I’m reading Refuse to Choose by Barbara Sher. It’s about getting use all your interests, passions and hobbies and is way more helpful than I anticipated. She calls people who are interested in lots of things “scanners”, separates scanners into cyclical and sequential scanners, and separates those into subtypes.
I love her examples of talking to people and helping them find a way to live that works well for who they are, finding ways right around any stuckness they might be feeling. I want to do that for myself. I can relate to a lot the descriptions of the 9 subtypes of scanners. In an effort to find my patterns, I wrote down everything I could remember being interested in and everything I remember liking to do during different times of my life.

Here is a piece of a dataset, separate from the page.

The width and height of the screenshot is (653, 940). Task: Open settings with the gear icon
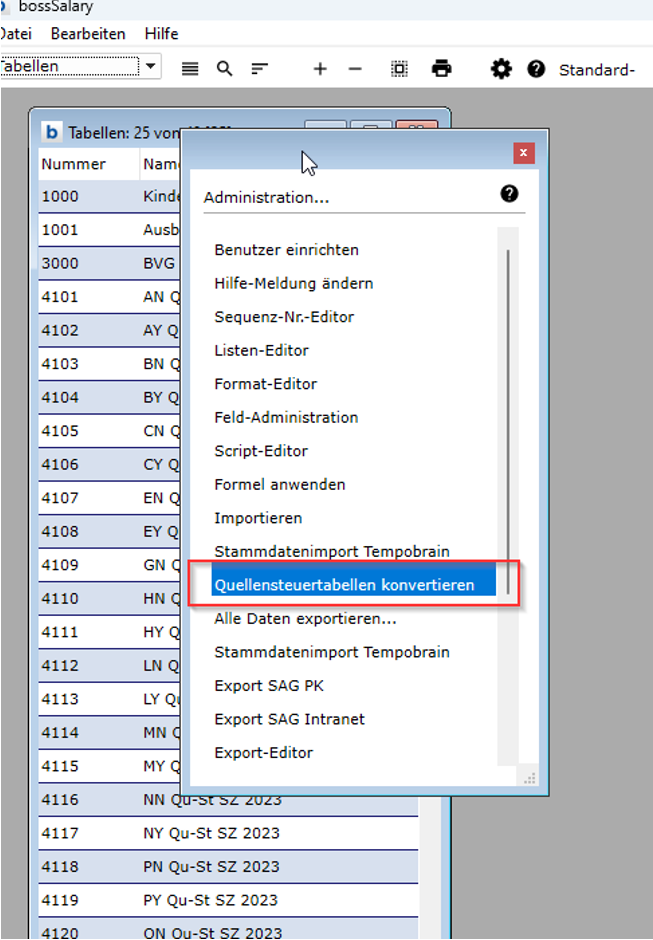(x=501, y=69)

Today I realized, hey, I have ALL my journals here! I have my old journals stored in a trunk and I brought my ten most recent journals with me on my travels so my subletor wouldn’t stumble across them. I have (about) 42 journals! Can you believe it? Maybe “42″ really is the answer to the ultimate question.
If you want to play along at home, this is what I’m doing as I go through my journals:
I focus on these things as I read:
- Topics I was interested in
- The essence of what I was looking for when researching my interests
- What I was doing
- What goals I had (What I thought I should be doing)
- Fears about what I was doing with my life
- Things that worked/how I functioned best
- What was going on when I was happy
Having a focus is helpful because I don’t get bogged down in the potentially depressing and cringe worthy things I wrote.
I have a different piece of paper for each topic and write down anything that comes up for each topic.